Monday, September 10, 2018

PROMISES MADE, PROMISES KIND OF KEPT

Andrew Cuomo can count one hand the number of times he's yelled at
Cynthia Nixon in the first two minutes of the debate.
It hurts me to say it -- like, eating a dish of bad oysters left out in the sun kind of hurt -- but I believe I've been wrong about Gov. Andrew Cuomo running for president in 2020. 

Not because he made a promise during his debate with Cynthia Nixon. "I'm running for Governor, not President," he said, adding that the only caveat is "if God strikes me dead. Otherwise, I will serve four years as governor of the state of New York".

As the builders of the Titanic would sadly admit, tempting God in a deal like that is like telling Pres. Trump to stay away from Twitter as you hold a photo of a kneeling football player in front him. You know what the reaction is going to be, and it's going to be grim.

But my newfound prediction isn't based on the Almighty, but on the almighty ad campaign currently running. A week or two ago, new commercials started appearing on local television. Instead of Cuomo whipping out the usual bellicosity shtick regarding the Trump agenda, there was friendly ol' Joe Biden softly taking us into his confidence, reassuring voters in so many words that New York's governor would uphold the progressive ideals that Upper West Siders hold dear to their hearts. 

Yes, that Joe Biden, the man who would be president if it hadn't been for the Frank Nitti-style strongarm tactics used by the Hillary Clinton campaign -- which, to continue the analogy, wound up like the victims of the St.
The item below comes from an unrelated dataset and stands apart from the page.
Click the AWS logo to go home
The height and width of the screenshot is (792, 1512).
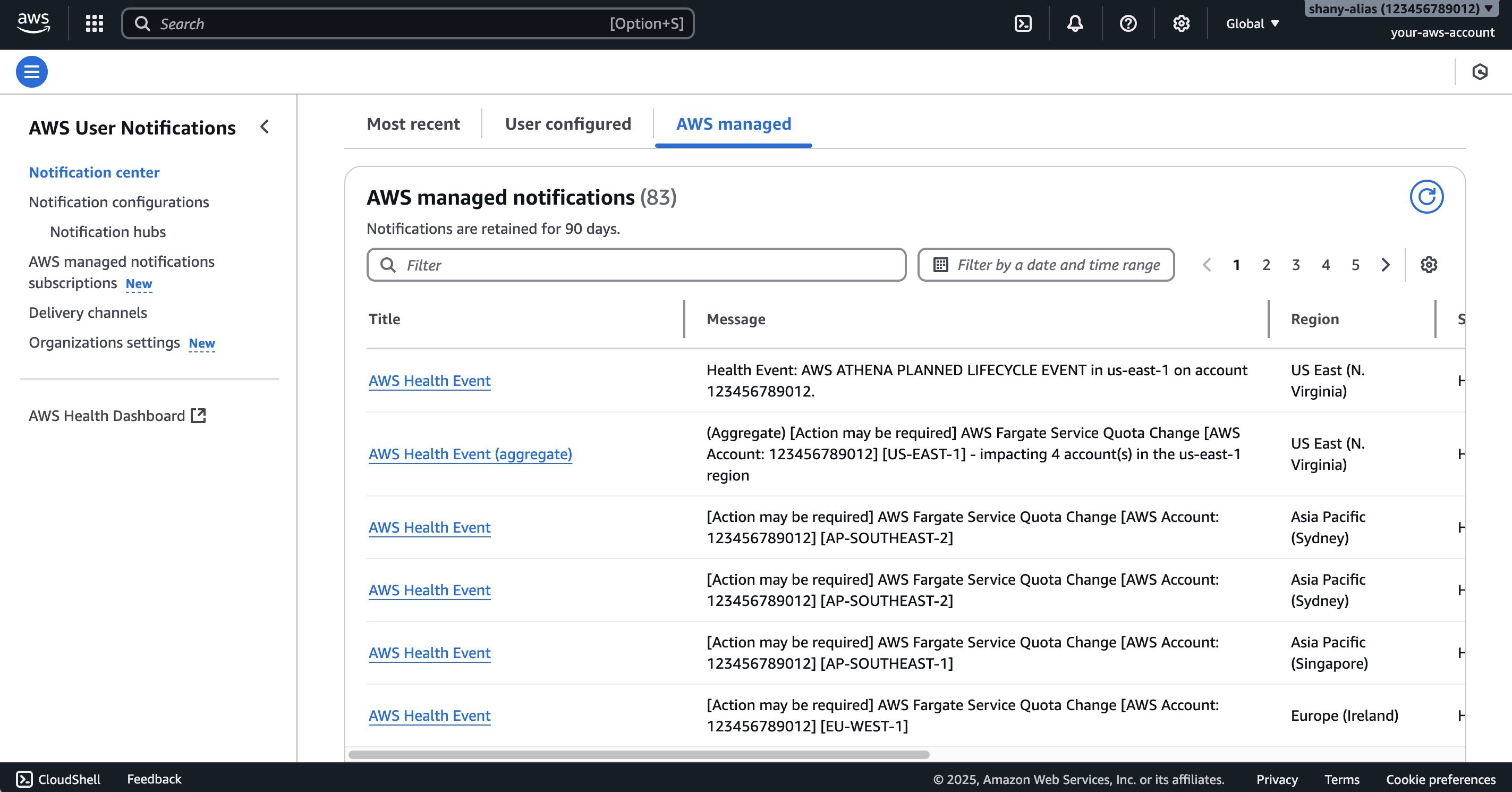point(33,23)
Valentine's Day Massacre.

This commercial wasn't just a one-shot thing. At least once during, before, or after any news program, you can count on Joe urging us to do the right thing and vote for his friend Andrew Cuomo. And if that isn't enough of a reminder, last Friday we received this flyer in the mail:




It was when I studied that photo that I realized my original prognostication had been wrong. Suddenly, the truth started to crystallize in front of me. All I had to do was flip the picture and add a slogan:


 

And you know what? This wouldn't contradict Cuomo's promise of "I'm running for Governor, not President". Because he'd be running for Vice-President! And that addendum about serving four years as Governor -- He said nothing about which four years. The first four? The second four? Two from the second, two from the third? Doesn't matter. It's math that even a doofus like Donald Trump could understand: 4 = 4.

Here's a tip for readers of the New York Times: forget about Maureen Dowd, and start reading the society page. If you see a wedding announcement regarding Andrew Cuomo and his live-in girlfriend Sandra Lee, you can start printing those Biden/Cuomo 2020 posters. Feel free to throw in my clever campaign slogan.

And if I'm wrong, may God strike me upside the head, and remind me not to be so confident in my promises.